■ What to work on
Each line containing the string "will" should be copied out of the entries.

■ Data for this exercise
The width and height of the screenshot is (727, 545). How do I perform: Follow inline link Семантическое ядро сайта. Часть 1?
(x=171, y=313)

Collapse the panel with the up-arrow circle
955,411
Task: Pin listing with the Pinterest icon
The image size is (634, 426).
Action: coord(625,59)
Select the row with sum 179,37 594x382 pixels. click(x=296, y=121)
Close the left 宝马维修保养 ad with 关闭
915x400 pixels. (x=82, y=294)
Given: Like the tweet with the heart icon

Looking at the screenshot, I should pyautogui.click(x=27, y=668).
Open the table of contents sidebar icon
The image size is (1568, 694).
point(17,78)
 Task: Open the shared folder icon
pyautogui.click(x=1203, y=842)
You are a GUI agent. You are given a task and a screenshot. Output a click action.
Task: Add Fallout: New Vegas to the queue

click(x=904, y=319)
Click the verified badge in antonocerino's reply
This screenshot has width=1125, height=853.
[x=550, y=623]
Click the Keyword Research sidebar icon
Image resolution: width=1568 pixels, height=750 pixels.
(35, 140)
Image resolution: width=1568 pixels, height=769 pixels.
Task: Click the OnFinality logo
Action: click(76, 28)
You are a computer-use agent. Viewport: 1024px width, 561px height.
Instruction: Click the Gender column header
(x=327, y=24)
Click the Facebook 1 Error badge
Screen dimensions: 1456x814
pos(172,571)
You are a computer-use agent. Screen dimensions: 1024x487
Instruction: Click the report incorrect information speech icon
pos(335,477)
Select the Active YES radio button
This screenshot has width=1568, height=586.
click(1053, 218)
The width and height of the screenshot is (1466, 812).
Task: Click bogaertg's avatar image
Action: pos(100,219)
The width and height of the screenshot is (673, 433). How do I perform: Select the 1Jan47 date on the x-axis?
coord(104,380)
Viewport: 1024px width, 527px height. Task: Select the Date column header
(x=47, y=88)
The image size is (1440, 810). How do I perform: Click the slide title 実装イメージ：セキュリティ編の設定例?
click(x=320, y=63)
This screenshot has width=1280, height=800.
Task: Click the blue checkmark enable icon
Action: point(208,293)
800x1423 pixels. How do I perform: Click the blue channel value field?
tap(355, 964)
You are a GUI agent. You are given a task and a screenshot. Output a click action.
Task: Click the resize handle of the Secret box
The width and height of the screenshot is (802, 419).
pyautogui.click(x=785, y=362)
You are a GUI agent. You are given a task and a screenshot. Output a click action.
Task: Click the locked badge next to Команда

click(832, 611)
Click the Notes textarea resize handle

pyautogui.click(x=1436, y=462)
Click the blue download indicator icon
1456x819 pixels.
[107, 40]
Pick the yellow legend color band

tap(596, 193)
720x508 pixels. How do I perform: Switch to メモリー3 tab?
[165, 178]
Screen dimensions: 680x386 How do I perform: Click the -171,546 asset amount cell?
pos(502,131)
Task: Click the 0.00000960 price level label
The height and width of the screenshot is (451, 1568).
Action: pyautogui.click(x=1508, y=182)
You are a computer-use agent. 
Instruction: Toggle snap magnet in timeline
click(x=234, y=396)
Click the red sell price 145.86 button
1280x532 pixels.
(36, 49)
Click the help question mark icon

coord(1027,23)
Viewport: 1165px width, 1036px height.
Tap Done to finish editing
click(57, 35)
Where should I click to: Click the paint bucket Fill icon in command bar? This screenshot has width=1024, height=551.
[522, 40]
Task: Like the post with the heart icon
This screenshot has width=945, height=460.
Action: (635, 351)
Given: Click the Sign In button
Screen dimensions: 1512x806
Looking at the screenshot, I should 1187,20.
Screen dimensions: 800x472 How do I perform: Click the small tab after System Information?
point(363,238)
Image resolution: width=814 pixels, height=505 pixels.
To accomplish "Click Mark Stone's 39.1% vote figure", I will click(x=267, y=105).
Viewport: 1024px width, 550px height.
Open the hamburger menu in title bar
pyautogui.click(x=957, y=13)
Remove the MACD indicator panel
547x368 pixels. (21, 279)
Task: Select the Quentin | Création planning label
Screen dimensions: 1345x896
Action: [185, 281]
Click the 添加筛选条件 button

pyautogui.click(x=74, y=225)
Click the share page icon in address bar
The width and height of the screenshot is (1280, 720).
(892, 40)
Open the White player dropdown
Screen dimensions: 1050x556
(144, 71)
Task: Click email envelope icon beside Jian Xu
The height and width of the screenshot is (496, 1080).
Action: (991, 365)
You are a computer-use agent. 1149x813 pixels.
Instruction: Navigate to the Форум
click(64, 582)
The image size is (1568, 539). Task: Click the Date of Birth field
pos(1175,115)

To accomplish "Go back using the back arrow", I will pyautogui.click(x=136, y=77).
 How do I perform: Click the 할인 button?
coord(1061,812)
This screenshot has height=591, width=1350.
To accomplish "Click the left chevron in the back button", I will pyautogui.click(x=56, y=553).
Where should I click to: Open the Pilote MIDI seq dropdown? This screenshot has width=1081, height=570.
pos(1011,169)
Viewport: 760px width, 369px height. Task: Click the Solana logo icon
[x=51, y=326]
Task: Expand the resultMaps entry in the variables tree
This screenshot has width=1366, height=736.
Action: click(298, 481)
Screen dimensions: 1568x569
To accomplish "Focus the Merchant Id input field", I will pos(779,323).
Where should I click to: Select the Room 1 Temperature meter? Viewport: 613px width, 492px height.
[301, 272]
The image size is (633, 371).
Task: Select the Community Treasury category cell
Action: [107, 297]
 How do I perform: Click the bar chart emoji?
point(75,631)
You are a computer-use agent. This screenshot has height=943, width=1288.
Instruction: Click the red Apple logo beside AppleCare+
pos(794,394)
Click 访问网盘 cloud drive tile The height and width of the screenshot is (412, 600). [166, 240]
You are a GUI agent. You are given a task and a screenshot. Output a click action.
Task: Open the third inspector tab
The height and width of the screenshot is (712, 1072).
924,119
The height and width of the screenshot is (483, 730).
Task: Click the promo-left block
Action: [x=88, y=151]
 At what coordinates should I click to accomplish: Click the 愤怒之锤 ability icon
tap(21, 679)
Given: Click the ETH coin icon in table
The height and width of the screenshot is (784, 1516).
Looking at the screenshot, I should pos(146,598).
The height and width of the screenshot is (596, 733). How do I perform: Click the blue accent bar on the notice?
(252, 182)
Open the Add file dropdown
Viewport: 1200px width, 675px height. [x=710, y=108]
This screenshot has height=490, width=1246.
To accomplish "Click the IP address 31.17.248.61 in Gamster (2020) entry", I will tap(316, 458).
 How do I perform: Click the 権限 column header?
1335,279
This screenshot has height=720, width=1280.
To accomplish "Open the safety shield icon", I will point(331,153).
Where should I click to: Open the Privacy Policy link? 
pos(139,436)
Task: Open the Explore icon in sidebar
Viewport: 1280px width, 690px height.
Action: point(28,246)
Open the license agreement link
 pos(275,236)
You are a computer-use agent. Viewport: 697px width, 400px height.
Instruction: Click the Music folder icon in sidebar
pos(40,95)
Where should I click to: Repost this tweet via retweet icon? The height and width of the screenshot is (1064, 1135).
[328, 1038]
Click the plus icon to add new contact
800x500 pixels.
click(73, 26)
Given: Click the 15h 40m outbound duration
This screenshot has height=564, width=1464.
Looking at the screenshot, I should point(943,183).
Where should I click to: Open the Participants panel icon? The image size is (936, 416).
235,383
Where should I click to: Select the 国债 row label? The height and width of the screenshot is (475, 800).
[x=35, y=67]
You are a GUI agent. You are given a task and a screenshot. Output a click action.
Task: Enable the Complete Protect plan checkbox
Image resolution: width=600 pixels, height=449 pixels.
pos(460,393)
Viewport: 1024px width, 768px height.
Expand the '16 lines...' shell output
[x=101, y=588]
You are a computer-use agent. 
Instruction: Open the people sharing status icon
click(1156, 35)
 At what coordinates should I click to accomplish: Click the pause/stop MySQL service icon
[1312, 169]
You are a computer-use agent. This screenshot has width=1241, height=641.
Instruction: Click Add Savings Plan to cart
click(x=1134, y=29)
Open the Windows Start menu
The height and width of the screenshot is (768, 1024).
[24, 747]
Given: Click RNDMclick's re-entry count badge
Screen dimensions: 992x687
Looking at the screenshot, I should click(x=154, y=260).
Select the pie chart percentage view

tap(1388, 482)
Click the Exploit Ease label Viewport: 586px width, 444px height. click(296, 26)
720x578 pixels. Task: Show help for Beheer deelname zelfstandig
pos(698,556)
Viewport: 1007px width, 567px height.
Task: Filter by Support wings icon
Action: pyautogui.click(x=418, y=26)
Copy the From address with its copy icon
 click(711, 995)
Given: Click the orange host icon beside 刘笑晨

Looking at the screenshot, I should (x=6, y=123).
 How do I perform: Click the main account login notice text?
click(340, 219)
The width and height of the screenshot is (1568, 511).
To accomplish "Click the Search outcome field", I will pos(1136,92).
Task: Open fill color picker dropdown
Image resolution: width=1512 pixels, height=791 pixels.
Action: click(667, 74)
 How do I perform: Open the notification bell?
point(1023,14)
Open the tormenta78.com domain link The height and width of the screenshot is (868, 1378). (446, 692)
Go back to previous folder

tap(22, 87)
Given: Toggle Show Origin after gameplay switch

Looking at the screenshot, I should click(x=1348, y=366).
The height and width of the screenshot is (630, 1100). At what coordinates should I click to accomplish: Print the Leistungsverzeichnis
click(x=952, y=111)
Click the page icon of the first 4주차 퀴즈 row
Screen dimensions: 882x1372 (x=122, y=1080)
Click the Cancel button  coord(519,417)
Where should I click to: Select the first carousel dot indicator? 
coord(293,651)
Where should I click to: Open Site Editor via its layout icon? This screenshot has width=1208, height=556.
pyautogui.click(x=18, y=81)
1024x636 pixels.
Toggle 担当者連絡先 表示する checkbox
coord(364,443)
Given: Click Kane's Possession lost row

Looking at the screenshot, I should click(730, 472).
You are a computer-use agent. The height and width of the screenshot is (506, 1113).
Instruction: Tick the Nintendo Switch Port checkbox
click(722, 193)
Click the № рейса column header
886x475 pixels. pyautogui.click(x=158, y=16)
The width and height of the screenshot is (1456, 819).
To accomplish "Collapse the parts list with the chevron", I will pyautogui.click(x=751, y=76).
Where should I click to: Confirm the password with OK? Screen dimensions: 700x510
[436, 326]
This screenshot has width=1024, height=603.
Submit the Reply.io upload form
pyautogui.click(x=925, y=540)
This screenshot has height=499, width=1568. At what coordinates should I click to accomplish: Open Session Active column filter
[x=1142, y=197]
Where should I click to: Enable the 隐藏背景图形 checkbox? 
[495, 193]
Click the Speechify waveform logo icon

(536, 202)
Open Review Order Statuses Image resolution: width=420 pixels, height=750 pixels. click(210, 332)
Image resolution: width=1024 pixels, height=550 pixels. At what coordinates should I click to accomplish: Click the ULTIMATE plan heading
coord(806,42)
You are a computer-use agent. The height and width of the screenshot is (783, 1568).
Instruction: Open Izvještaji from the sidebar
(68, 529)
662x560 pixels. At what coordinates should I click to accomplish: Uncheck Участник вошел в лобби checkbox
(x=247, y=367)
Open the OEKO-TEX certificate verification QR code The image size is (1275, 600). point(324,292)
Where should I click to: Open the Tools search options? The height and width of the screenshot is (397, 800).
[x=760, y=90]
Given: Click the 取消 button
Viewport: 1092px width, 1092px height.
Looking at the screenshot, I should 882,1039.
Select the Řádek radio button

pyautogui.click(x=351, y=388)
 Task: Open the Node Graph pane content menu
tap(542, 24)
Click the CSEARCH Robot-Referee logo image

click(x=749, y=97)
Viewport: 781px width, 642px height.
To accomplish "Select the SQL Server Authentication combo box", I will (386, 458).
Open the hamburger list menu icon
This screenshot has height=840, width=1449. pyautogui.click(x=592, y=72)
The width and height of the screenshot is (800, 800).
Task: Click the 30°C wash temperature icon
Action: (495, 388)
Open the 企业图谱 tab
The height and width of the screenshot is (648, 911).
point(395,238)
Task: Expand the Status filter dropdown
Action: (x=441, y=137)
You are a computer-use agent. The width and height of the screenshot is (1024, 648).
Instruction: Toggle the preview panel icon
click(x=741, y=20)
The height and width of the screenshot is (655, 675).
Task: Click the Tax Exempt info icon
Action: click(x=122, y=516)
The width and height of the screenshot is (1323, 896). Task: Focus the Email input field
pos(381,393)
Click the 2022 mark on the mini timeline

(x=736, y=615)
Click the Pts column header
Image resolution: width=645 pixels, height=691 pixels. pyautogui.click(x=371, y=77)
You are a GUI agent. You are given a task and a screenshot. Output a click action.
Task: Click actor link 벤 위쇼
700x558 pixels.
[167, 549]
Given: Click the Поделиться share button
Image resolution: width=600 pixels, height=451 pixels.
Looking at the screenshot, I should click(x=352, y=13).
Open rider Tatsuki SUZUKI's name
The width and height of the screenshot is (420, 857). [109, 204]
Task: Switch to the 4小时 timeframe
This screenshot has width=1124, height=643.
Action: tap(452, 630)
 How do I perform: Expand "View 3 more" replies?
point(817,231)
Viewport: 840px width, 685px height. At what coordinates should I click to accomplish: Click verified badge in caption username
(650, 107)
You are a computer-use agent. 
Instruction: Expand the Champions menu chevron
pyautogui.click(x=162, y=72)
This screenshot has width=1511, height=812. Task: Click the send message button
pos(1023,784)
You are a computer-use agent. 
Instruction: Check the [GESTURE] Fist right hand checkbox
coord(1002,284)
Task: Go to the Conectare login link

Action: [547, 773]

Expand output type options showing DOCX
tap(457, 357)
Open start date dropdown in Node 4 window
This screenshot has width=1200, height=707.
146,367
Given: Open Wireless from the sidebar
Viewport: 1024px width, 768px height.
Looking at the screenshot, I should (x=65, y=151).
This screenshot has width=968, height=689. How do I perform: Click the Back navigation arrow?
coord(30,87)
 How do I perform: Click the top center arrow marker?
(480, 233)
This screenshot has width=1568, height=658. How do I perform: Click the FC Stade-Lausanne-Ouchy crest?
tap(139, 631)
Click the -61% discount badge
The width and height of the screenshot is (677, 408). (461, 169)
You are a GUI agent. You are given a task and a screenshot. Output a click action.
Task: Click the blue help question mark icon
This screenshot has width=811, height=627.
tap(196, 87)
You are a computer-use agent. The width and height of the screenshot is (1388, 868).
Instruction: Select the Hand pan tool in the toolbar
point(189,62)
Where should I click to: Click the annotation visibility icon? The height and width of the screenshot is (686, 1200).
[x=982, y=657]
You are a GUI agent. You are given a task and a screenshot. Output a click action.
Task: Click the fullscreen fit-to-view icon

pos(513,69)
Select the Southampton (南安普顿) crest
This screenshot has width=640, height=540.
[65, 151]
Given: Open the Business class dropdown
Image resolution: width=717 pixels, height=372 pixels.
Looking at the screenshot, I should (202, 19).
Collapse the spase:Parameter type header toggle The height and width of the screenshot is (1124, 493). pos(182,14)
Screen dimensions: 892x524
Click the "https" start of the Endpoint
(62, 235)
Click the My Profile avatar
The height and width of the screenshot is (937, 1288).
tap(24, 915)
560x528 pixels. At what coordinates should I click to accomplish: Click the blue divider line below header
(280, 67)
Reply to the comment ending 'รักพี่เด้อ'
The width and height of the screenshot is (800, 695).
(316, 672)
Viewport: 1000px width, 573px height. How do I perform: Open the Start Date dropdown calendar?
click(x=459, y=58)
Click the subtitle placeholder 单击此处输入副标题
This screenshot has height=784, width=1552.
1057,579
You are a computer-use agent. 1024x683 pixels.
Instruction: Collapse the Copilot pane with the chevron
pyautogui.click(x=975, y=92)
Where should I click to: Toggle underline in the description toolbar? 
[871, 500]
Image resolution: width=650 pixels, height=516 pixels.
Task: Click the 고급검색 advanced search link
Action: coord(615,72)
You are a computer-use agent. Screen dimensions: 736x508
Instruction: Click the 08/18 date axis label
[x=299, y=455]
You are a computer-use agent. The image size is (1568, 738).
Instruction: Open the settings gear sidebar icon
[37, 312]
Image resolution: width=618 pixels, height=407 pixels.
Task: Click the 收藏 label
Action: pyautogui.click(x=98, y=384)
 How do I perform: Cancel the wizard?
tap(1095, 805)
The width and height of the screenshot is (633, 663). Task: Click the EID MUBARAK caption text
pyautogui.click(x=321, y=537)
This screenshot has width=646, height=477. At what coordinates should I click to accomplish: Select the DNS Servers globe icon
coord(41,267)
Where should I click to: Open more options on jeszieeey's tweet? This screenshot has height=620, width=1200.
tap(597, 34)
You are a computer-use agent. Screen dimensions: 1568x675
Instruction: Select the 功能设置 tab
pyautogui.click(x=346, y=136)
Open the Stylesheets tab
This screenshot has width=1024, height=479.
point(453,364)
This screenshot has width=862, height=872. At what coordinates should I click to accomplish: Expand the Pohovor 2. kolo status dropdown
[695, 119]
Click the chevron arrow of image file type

■ Exercise output
To accomplish "Click Mark Stone's 39.1% vote figure", I will click(x=267, y=105).
To accomplish "Go back using the back arrow", I will pyautogui.click(x=136, y=77).
To accomplish "Click the left chevron in the back button", I will pyautogui.click(x=56, y=553).
To accomplish "Focus the Merchant Id input field", I will pos(779,323).
To accomplish "Click the IP address 31.17.248.61 in Gamster (2020) entry", I will tap(316, 458).
To accomplish "Open the safety shield icon", I will point(331,153).
To accomplish "Click the Search outcome field", I will pos(1136,92).
To accomplish "Collapse the parts list with the chevron", I will pyautogui.click(x=751, y=76).
To accomplish "Select the SQL Server Authentication combo box", I will (386, 458).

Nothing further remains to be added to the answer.